Your prospect, when viewing a great deal of bad news, will suddenly feel the need to take some action. Any action he takes will make him feel better. In the case of the hospital, the executives and physicians in the room wanted more information or wanted to understand what solutions were available after the meeting.

Now don’t take this too far. The more the data in the paper sets up a need for your product or service, the higher your closing ratio. So in the case of the hospital, the shortage of physicians and the need to attract and retain them, created a need for solutions that my client offered.

Bringing Perspective

So bringing perspective to your new prospect opportunities means that the data should “set up a buying criteria” in which your product or service becomes the most logical choice. When my client laid out all the ways most hospitals could be impacted, it made the prospects open their arms and invite my client to look at how they might help them.

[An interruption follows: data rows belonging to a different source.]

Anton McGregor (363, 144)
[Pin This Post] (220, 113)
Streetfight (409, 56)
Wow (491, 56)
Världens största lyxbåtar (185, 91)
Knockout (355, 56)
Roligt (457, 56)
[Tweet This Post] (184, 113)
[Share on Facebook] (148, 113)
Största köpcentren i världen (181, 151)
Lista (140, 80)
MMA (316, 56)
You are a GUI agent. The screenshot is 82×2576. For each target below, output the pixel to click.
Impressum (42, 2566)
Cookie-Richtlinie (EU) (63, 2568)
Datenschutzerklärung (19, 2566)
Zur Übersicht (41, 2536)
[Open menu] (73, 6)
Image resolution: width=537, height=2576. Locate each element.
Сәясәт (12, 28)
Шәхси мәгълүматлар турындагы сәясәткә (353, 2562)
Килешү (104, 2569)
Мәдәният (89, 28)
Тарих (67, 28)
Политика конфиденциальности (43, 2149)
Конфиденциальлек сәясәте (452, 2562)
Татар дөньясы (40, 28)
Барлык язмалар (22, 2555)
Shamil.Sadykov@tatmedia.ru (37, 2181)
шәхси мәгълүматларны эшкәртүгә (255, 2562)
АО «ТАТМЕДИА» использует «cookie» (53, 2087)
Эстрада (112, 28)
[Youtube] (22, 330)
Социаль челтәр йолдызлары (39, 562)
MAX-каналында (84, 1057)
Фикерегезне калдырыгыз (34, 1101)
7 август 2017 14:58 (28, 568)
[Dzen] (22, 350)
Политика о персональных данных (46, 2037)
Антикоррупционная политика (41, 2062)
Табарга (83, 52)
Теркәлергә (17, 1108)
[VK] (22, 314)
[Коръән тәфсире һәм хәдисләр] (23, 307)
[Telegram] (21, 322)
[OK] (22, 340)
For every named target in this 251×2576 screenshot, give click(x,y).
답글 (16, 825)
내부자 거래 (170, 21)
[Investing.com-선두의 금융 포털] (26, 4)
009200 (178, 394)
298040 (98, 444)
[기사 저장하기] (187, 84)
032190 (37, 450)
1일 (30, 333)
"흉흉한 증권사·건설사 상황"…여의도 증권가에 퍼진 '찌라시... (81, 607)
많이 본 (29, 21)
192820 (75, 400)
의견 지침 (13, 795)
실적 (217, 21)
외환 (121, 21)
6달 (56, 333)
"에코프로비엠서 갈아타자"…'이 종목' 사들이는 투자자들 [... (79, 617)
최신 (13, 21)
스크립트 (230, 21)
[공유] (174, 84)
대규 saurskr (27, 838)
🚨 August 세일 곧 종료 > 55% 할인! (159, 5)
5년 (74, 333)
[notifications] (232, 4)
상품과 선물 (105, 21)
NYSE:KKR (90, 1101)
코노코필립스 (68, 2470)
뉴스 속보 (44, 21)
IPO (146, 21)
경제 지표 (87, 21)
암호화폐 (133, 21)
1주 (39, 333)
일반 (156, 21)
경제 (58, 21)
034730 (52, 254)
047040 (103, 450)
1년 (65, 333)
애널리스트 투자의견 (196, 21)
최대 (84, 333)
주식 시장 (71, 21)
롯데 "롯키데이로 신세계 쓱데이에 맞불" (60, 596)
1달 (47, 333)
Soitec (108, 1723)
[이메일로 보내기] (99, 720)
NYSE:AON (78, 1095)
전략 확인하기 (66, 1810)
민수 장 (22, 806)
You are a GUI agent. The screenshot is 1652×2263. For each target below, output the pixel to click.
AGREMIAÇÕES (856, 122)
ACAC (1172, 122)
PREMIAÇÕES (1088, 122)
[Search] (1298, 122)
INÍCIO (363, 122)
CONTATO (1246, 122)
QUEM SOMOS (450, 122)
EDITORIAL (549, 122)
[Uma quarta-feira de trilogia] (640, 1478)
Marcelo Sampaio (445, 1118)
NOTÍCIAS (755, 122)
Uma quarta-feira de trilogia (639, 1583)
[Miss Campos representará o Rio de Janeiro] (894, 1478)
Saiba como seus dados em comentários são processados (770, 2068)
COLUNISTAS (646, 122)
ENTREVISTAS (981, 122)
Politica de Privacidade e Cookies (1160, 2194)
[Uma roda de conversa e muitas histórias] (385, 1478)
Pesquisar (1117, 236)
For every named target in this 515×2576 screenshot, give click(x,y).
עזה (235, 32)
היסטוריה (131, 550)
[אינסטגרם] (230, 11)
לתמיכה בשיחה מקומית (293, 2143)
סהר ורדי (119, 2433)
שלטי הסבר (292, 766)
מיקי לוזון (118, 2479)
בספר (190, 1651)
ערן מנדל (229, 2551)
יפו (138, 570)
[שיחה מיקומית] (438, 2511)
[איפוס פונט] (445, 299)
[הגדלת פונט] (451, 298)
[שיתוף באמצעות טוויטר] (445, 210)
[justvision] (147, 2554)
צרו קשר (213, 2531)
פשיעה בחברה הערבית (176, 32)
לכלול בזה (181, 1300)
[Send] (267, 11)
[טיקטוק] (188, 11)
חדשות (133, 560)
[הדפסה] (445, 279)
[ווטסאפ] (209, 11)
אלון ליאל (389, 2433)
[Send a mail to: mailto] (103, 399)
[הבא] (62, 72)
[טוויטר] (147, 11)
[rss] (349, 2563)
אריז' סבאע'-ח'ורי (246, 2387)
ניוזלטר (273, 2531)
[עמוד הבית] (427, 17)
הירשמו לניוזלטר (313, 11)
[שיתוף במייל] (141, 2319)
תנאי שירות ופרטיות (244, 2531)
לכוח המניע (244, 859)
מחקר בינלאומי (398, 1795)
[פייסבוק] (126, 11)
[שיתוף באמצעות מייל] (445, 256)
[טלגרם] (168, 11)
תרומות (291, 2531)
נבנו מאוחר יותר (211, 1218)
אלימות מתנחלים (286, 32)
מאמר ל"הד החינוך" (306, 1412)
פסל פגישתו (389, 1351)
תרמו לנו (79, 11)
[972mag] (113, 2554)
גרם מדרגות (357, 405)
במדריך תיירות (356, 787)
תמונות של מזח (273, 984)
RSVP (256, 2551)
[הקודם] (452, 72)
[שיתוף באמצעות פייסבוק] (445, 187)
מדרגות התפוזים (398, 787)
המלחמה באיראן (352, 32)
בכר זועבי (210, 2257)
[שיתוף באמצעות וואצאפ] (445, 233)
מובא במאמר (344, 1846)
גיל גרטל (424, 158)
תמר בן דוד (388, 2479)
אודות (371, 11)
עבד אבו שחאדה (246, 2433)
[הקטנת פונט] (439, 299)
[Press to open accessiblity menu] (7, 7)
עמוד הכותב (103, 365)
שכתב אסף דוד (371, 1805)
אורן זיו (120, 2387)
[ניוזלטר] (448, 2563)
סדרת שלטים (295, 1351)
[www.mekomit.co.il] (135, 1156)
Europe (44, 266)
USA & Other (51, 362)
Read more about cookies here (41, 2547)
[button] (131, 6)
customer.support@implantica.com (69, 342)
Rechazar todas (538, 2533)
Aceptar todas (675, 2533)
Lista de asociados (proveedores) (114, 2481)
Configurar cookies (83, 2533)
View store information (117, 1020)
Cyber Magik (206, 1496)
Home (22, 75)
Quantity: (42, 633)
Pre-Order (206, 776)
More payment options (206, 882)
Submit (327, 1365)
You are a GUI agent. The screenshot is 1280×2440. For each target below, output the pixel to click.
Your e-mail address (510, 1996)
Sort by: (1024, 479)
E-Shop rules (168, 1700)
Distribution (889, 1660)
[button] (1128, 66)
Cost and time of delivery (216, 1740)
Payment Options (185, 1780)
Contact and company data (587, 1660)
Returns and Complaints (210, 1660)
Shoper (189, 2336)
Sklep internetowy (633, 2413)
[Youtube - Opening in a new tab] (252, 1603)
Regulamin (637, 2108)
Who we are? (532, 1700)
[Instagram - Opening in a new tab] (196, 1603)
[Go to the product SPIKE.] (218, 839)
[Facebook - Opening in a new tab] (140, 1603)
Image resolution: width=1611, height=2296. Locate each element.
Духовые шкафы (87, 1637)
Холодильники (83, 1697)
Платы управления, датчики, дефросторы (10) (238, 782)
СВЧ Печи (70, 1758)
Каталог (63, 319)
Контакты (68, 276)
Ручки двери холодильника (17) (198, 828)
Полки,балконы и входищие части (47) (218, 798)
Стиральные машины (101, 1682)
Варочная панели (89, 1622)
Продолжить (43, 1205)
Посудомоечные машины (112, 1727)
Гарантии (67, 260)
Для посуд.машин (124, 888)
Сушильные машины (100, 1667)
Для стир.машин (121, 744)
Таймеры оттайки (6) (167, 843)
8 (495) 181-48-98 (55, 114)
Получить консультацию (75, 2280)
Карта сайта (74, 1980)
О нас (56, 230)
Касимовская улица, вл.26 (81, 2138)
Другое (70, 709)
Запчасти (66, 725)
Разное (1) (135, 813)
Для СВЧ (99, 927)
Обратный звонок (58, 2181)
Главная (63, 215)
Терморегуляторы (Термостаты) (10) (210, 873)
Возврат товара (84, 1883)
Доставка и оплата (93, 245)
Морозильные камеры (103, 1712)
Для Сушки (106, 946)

What’s your client’s current buying criteria? Is it price? Is it easy to overcome with the right value proposition. Is it that he wants to buy only from the biggest provider? It is easy to overcome with bringing perspective to the meeting. Is it that the prospect doesn’t think he even needs what it is that you sell? Is it easy to overcome with the right conversation with what his issues are (what he needs to fix, accomplish or avoid). Data can motivate your prospects in all and any of the situations mentioned.

Addressing risk aversion requires you to be highly targeted in your communications about your plan to mitigate risk. That means you have to understand the prospect’s perception of risk, whether you think those views are valid or not. With data to support your discussion and demonstrate the discrepancies, you’ll make major inroads into closing the sale.

Too many salespeople emphasize all the reasons why their offer is the safest choice, instead of focusing on the prospect’s chief concerns. Resist the urge to cover every base in this area. Use your interviews and sales meeting plan to pinpoint your prospect’s perception of risk. Be candid about your views on the potential risks your prospect faces and, chances are, your prospect will reciprocate.

Then, create a communication approach, using your meeting plan that provides compelling evidence for how you will address each specific area of concern. Offer relevant examples of the ways others have successfully managed similar risks. To overcome the prospect’s reluctance, you need to prove that you know how to handle what he thinks are the deal-breaker risks of a project.

Follow these concepts and you’ll succeed breaking through the 60 percent of the time that prospects stick with status quo and make no decision. Imagine the improvement in your sales performance.